Management of huge amounts of data using qualitative and statistical modeling: an agricultural case study

The approaches and methodologies used for agricultural data analysis and processing in general continuously evolve (e.g. specific statistical analysis methods and tools, such as SPSS, are used quite intensively to assist the researcher’s work). The basic idea in our research work is to provide an integrated environment, where various data analysis and modeling tools would be at the disposal of the researcher to be used in processing farming production problems and extracting adequate solutions. For this purpose, certain database management and qualitative modeling techniques have been used in conjunction, as an integrated computing environment, called AgroModel, and tested upon specific cattle breeding cases.

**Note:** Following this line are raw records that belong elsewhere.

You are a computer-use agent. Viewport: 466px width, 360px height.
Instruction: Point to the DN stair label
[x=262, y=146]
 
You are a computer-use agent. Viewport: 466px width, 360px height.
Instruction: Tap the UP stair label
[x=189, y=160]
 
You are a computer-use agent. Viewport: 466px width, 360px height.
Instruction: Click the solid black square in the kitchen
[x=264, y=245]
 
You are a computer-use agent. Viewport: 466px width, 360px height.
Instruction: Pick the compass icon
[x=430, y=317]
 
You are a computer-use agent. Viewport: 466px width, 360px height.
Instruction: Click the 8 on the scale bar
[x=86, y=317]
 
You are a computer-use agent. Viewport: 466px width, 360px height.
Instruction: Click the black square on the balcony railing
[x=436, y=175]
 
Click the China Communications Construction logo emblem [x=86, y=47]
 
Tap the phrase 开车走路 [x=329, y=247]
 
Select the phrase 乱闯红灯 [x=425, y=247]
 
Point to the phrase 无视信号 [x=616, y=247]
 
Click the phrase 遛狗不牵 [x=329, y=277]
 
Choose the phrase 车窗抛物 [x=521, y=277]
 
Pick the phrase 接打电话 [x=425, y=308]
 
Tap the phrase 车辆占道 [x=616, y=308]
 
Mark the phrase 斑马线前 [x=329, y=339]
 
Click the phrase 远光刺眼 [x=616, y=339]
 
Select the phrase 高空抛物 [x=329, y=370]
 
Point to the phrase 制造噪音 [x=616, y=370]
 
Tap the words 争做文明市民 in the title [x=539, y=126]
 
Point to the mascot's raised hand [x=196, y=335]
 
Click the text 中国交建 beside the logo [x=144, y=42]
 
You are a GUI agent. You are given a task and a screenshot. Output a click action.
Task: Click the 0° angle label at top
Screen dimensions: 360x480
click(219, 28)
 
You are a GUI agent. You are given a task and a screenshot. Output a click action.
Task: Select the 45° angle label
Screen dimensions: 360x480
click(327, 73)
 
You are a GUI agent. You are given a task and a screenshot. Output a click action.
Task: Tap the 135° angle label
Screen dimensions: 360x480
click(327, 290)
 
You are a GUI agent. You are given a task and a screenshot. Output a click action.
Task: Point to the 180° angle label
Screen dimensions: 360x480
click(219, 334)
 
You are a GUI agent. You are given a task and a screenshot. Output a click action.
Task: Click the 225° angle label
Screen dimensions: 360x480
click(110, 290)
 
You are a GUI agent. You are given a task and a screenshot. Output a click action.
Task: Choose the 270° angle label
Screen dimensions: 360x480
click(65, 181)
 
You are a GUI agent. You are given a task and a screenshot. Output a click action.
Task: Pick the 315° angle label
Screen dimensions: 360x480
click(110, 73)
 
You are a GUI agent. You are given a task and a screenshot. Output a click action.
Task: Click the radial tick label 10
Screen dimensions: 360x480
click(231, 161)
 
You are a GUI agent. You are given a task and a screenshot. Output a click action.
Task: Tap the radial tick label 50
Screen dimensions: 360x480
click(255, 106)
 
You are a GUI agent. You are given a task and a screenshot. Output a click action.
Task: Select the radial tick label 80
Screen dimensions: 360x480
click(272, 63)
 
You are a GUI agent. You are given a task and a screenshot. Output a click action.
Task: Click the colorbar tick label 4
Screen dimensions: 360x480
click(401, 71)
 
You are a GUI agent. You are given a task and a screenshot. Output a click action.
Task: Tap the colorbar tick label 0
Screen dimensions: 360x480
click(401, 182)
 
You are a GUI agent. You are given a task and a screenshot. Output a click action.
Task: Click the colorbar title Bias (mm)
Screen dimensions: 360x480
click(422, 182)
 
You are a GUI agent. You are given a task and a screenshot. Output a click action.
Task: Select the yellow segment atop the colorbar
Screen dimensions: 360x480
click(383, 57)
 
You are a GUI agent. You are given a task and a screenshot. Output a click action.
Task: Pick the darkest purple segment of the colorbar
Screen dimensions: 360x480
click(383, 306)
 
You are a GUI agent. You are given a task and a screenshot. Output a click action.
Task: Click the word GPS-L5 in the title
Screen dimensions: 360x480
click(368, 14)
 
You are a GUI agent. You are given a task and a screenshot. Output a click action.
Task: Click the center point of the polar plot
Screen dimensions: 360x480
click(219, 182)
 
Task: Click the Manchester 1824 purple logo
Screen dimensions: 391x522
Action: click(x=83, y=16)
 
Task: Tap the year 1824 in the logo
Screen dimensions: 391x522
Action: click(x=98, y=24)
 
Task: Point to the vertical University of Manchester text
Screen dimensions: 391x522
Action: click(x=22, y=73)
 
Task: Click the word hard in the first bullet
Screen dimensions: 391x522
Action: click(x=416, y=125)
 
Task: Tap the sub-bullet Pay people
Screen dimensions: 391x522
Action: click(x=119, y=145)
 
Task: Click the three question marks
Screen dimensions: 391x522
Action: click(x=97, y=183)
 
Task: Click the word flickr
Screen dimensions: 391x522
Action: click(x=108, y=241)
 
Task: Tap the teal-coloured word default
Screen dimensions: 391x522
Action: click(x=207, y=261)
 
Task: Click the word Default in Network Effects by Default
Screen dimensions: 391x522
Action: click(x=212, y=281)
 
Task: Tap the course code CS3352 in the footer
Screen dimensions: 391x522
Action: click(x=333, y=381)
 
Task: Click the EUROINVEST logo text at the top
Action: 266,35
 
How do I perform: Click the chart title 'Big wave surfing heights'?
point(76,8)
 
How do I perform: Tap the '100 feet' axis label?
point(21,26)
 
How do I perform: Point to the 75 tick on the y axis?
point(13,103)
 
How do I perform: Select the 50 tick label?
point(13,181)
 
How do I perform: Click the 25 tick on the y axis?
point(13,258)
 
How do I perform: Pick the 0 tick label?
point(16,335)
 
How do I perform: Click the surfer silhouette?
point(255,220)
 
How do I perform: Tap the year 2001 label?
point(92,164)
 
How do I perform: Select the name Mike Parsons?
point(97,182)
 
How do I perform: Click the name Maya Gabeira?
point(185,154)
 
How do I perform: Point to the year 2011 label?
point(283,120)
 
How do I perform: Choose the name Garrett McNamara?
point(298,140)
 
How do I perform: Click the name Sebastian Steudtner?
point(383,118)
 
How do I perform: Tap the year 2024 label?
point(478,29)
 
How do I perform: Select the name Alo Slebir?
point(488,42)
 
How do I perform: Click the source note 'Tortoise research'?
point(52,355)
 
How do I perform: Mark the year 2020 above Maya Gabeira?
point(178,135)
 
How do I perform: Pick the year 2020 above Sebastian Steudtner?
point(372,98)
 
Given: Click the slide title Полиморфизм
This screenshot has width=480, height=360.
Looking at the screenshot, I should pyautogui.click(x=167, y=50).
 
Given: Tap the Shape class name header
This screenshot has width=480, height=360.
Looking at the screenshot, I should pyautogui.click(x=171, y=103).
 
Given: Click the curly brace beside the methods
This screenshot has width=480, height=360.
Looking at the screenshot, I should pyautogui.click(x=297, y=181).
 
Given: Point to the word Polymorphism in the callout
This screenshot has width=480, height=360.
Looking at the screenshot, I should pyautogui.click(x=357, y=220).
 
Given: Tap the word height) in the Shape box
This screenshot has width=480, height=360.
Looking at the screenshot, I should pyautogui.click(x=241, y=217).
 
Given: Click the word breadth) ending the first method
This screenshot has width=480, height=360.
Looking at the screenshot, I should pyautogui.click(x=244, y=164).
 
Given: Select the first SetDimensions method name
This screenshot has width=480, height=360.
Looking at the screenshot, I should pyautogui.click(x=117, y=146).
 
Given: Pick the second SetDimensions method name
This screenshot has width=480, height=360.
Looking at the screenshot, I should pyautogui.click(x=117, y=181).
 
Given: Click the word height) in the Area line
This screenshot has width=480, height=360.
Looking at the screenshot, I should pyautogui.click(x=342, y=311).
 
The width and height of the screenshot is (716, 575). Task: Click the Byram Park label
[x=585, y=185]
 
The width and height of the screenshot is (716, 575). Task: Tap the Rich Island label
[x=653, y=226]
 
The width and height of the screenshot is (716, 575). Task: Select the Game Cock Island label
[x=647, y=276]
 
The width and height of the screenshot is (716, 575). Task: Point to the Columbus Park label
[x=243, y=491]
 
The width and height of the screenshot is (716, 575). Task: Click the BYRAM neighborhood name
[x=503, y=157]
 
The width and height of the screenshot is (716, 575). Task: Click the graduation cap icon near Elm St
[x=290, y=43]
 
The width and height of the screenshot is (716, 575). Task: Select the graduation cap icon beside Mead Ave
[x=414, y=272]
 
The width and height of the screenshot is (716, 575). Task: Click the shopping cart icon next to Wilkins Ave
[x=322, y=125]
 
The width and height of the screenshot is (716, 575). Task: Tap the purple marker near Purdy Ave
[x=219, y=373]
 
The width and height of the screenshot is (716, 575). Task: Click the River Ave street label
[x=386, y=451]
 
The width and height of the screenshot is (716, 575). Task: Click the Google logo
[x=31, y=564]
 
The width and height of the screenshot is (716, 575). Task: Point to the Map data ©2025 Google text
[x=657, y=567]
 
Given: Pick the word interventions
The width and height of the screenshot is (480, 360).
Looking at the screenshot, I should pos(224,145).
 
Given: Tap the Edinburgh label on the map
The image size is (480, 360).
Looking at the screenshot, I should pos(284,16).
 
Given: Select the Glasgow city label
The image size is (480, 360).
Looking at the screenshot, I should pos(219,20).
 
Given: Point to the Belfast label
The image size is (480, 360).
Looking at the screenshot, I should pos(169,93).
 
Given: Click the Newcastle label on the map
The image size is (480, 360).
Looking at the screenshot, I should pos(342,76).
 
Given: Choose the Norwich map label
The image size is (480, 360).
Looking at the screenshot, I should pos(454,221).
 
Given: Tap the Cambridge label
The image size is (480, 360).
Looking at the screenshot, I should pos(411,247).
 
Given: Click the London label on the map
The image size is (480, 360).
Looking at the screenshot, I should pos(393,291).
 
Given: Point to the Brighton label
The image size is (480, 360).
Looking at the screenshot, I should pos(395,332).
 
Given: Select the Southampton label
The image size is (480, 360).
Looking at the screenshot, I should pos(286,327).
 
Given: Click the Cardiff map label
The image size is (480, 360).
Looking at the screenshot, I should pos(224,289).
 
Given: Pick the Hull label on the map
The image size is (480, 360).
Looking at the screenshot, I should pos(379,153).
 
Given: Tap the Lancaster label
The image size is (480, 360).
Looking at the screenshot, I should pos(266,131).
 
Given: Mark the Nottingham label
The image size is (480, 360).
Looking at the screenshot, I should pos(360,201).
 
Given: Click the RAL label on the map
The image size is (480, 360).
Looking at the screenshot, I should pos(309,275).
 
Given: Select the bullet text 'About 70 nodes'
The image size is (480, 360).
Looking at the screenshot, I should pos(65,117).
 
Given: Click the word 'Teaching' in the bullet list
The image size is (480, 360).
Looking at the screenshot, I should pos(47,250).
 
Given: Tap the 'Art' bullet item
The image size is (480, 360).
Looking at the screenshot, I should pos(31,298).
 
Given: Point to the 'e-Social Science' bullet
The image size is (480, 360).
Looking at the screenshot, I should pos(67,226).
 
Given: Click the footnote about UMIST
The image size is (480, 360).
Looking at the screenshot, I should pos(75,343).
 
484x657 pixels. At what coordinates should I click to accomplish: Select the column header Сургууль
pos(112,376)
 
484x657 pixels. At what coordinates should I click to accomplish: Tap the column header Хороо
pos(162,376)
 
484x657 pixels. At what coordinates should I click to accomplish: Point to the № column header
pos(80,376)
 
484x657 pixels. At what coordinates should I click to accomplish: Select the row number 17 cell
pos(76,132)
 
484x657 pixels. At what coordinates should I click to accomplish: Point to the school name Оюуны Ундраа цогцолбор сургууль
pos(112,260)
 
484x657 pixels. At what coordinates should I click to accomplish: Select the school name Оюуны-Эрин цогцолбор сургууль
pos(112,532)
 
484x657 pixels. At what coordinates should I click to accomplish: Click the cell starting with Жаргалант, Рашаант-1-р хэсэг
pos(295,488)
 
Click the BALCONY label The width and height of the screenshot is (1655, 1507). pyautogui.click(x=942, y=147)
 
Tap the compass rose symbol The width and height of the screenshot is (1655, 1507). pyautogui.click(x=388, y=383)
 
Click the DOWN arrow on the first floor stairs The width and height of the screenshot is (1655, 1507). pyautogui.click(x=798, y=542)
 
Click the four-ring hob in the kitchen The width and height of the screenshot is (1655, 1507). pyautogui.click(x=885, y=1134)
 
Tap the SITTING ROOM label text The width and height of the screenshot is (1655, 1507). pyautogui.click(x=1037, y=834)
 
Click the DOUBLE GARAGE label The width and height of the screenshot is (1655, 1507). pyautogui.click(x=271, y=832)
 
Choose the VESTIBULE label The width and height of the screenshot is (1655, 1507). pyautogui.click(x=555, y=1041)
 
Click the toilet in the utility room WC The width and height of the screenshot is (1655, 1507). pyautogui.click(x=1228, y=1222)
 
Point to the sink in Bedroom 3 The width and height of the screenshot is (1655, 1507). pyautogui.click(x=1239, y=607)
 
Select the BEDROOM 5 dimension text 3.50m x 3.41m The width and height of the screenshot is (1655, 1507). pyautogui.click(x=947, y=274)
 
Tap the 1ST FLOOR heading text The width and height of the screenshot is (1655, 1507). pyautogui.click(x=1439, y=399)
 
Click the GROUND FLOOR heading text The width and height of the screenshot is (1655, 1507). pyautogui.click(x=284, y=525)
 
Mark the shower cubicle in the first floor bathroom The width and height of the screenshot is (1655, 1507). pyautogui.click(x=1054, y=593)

Artificial intelligence and qualitative modeling techniques have been applied for a long period of time, with quite successful results in most of the cases.1 However in the field of agriculture there is still a need for further research work to be carried out. We decided to use and apply qualitative techniques describing the structure and performance of plants and animals within agricultural environments, in order to assist the agriculturist to manage easily complicated processes, associated in particular with cattle breeding, and provide the ability to extract and evaluate the most valuable information from a set of complicated with various factors quantitative data. The retrieval of all the relevant information on the control treatments in various agricultural cases could be considered as a quite important research material for interesting studies of the plant species or livestock breeds in various experimental environments.

[1]  G. N. Saridis,et al.  A review of intelligent control based methodologies for modeling and analysis of hierarchically intelligent systems , 1990, Proceedings. 5th IEEE International Symposium on Intelligent Control 1990.